Acute liver failure(ALF), an inflammation-mediated hepatocellular injury process, the immune mechanisms by which the organ damage occurs are not completely understood. Peroxisome proliferator-activated receptor α(PPARα) belongs to the nuclear hormone receptor superfamily of ligand-activated transcription factors having been reported to be involved in a number of cellular processes including lipid metabolism, apoptosis, inflammatory response, and so on. Although studies have demonstrated that PPARα exhibits potent anti-inflammatory activity. However, the functional role of PPARα in the mechanism of ALF is still relatively lacking. Our previous study has demonstrated that PPARα was suppressed in the procession of ALF induced by D-GalN/LPS, the gene and protein level of PPARα were gradually reduced. Serum levels of alanine aminotransferase(ALT) and aspartate aminotransferase(AST),as markers of hepatic damage, were increased throughout the procession of ALF. In addition, good correlation has been shown between the gene level of PPARα and the serum levels of ALT and AST. In the present study, we will first determine the protective role of PPARα in acute liver failure and Whether PPARα could protect liver from injury by mediating autophagy to attenuate inflammatory. In order to further explore the protective cellular mechanism of PPARα, we will then test the role of autophagy in the effect provided by PPARα activation in LPS-induced bone marrow-derived macrophages(BMM) by using 3-MA or knockdown of ATG7 with ATG7-specific siRNA to inhibit autophagy.

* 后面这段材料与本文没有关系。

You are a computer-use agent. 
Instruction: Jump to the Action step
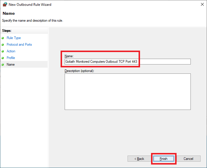11,51
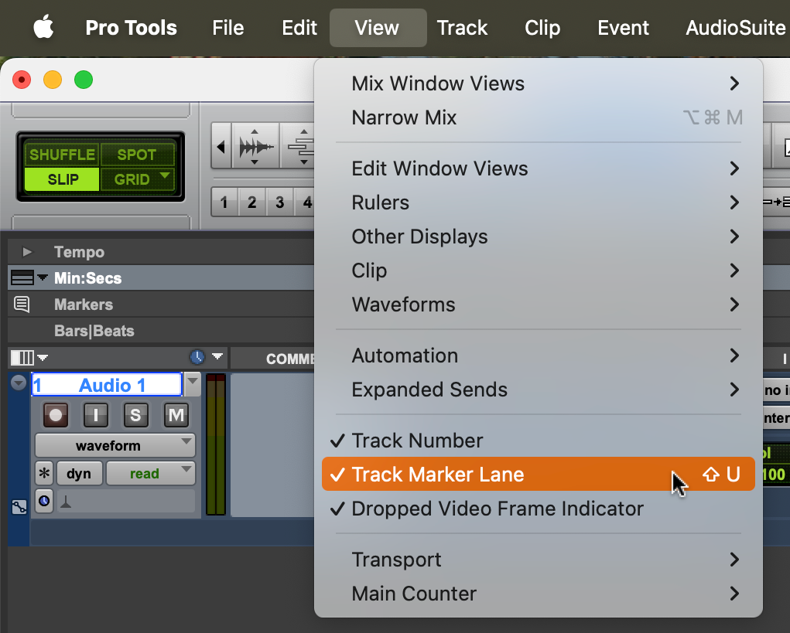Click the Audio 1 track name field
Screen dimensions: 790x633
[106, 384]
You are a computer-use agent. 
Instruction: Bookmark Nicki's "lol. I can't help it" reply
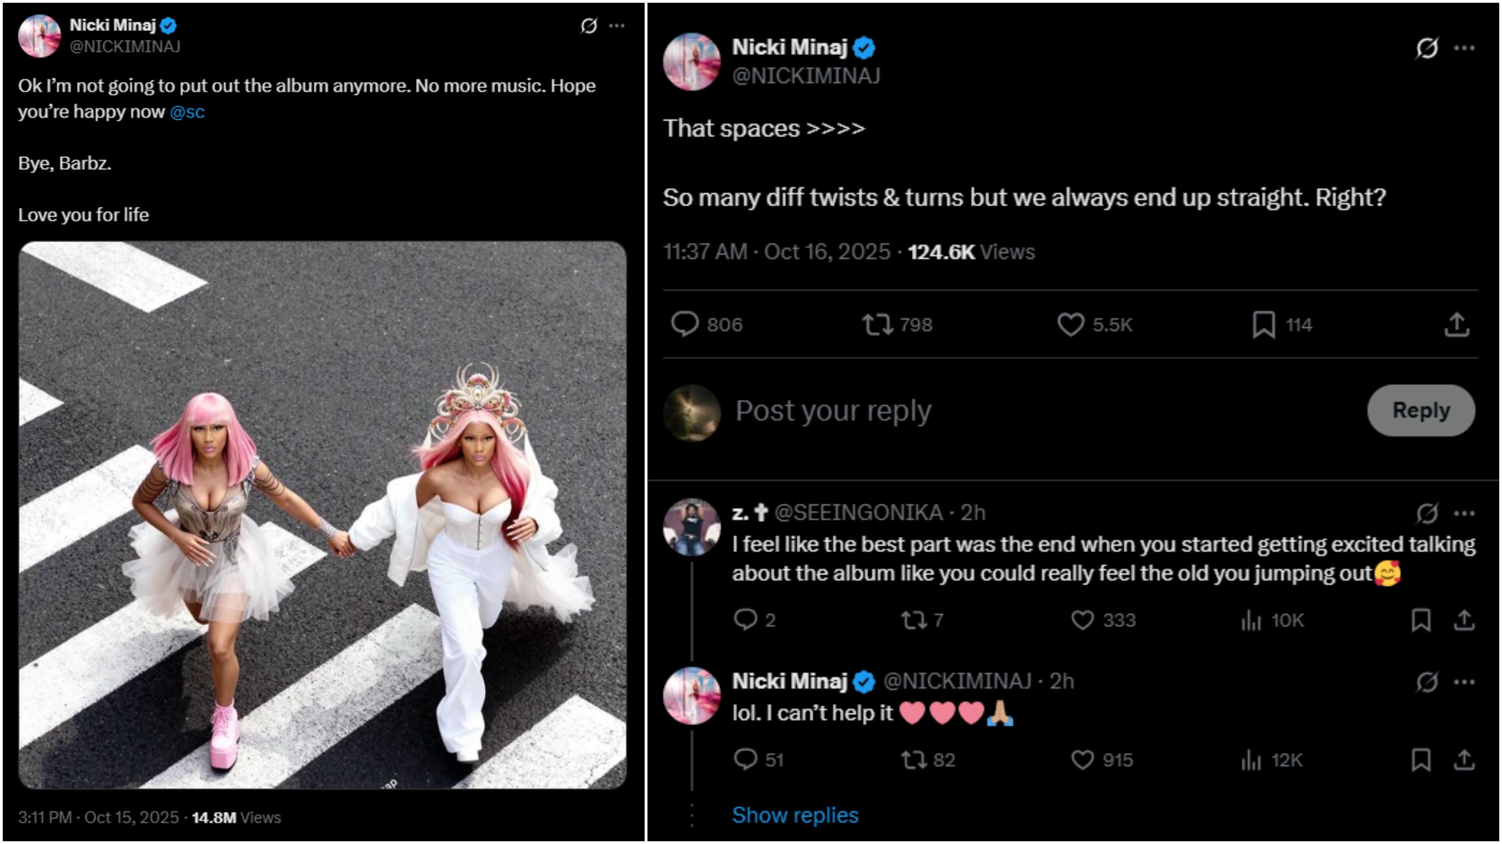point(1421,760)
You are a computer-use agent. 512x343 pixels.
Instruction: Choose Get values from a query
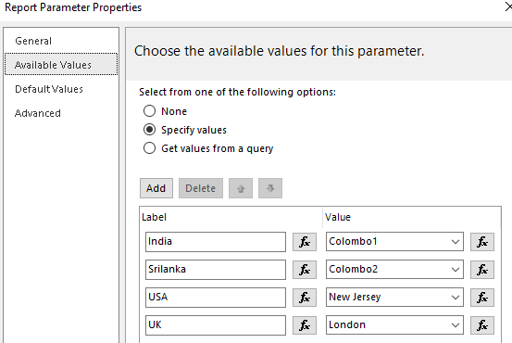tap(149, 148)
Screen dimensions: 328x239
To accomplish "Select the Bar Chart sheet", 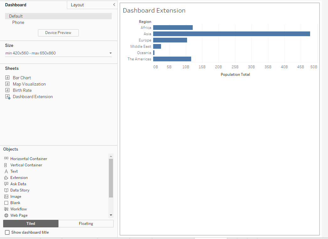I will (22, 78).
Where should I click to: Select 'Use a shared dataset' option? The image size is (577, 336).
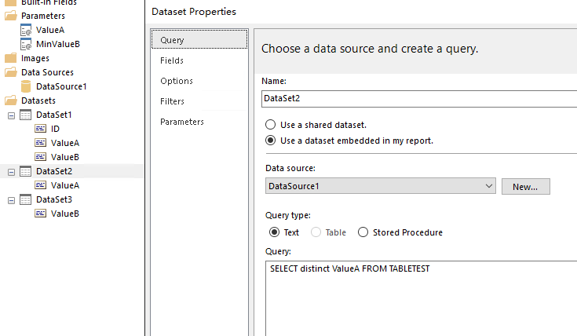pyautogui.click(x=271, y=125)
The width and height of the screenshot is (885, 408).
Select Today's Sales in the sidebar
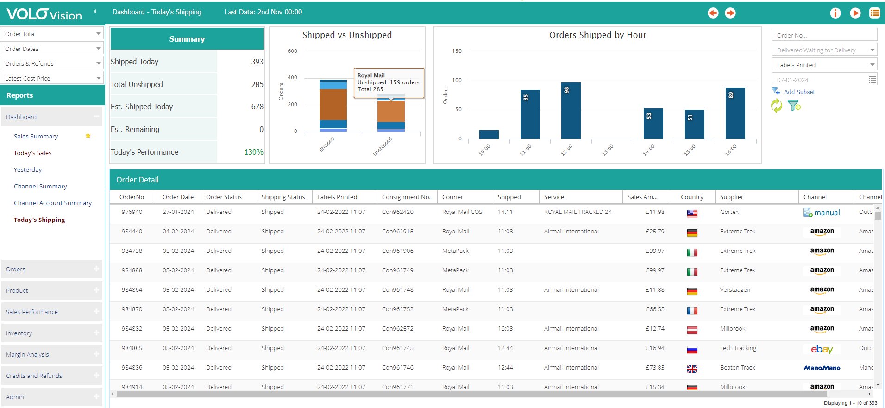32,153
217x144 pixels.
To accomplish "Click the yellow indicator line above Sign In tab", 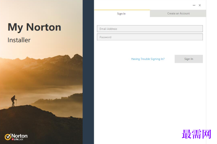I will 122,10.
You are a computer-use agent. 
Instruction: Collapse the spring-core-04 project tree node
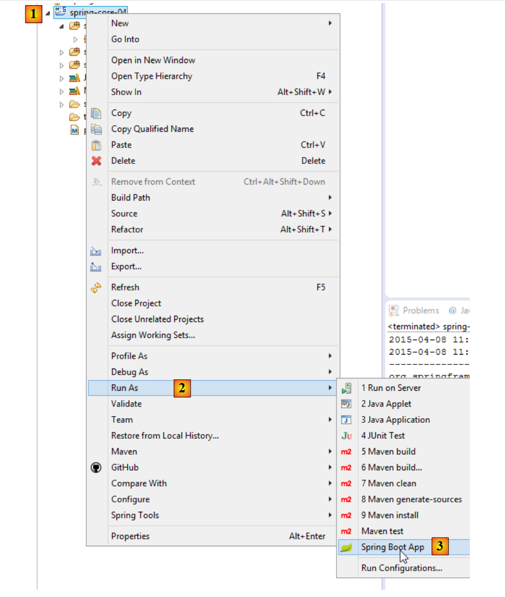click(x=48, y=13)
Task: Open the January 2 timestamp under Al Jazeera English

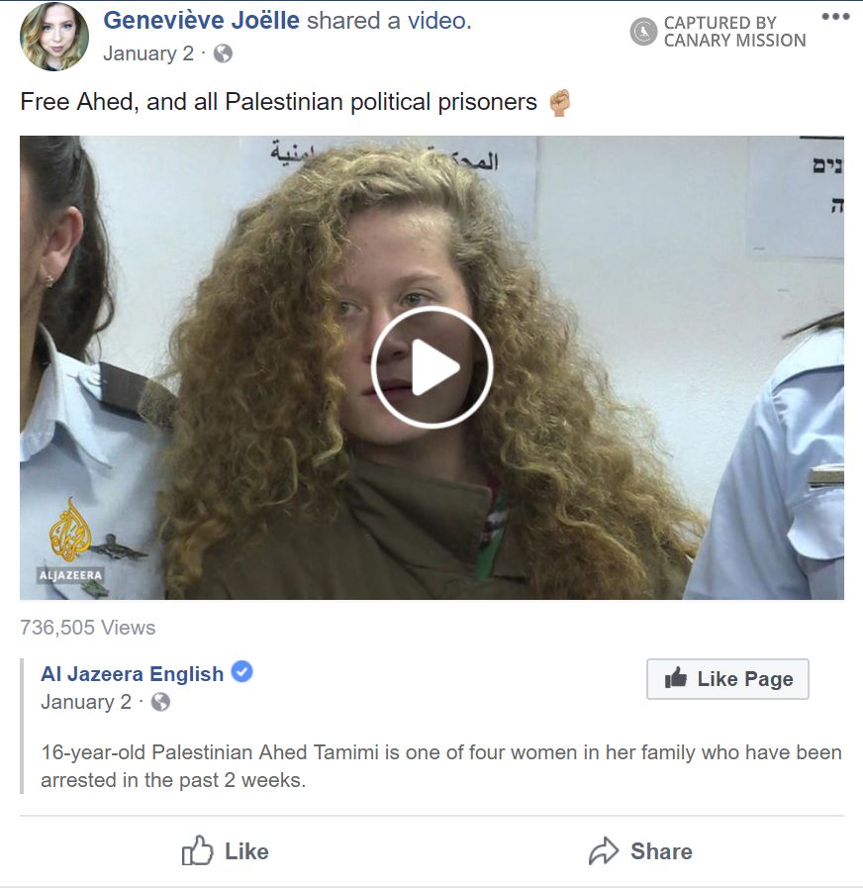Action: [x=86, y=702]
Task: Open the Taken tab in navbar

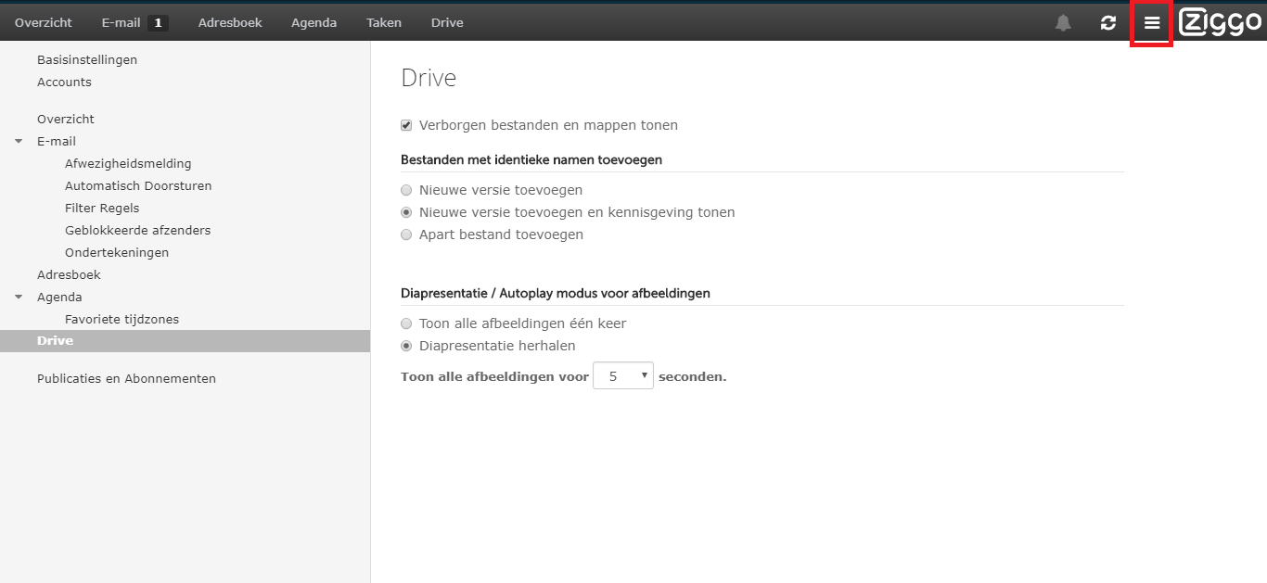Action: [x=384, y=23]
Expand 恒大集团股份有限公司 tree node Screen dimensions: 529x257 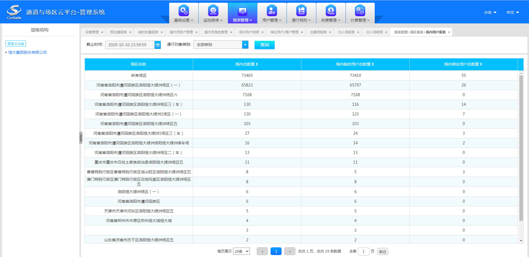pos(6,52)
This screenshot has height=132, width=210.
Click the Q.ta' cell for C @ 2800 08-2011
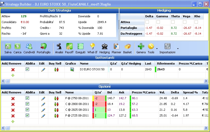tap(99, 104)
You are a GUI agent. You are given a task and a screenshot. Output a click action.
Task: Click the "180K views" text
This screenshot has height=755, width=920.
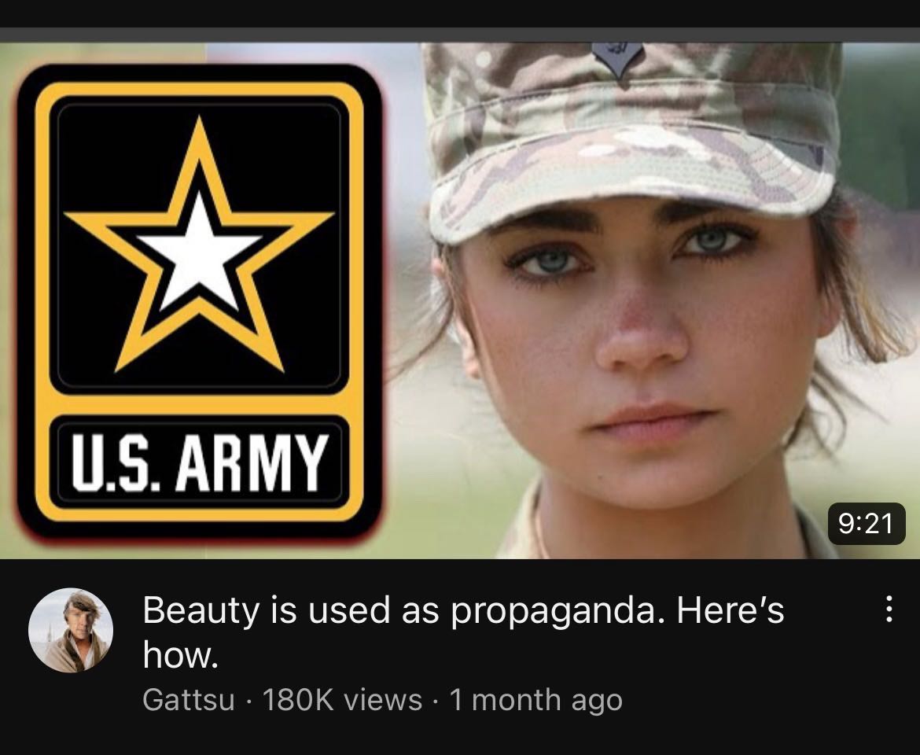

急性肝衰竭是一种由炎症介导的肝细胞损伤过程，其器官损伤的免疫学机制尚未完全阐明。过氧化物酶体增殖物激活受体α(PPARα)是由配体激活的核转录因子，已被证实参与了细胞脂质代谢、凋亡及炎症反应等，但在炎症作为其主要病生理机制的急性肝衰竭中，PPARα的作用如何目前尚无研究。在前期研究发现小鼠急性肝衰竭疾病进展过程中PPARα表达进行性减少并与肝损伤的严重程度具有很好相关性的基础上，本研究将在小鼠急性肝衰竭模型上用PPARα的选择性激动剂WY14643干预以探讨PPARα活化能否通过促进细胞自噬减轻炎症反应而对急性肝衰竭产生保护作用；进一步在小鼠骨髓来源的原代巨噬细胞炎症模型上分别用药物3-MA、siAtg7抑制细胞自噬，观察自噬受抑后能否逆转PPARα对炎症反应的原有调节作用，以深入探讨PPARα对急性肝衰竭发挥保护作用的细胞学机制。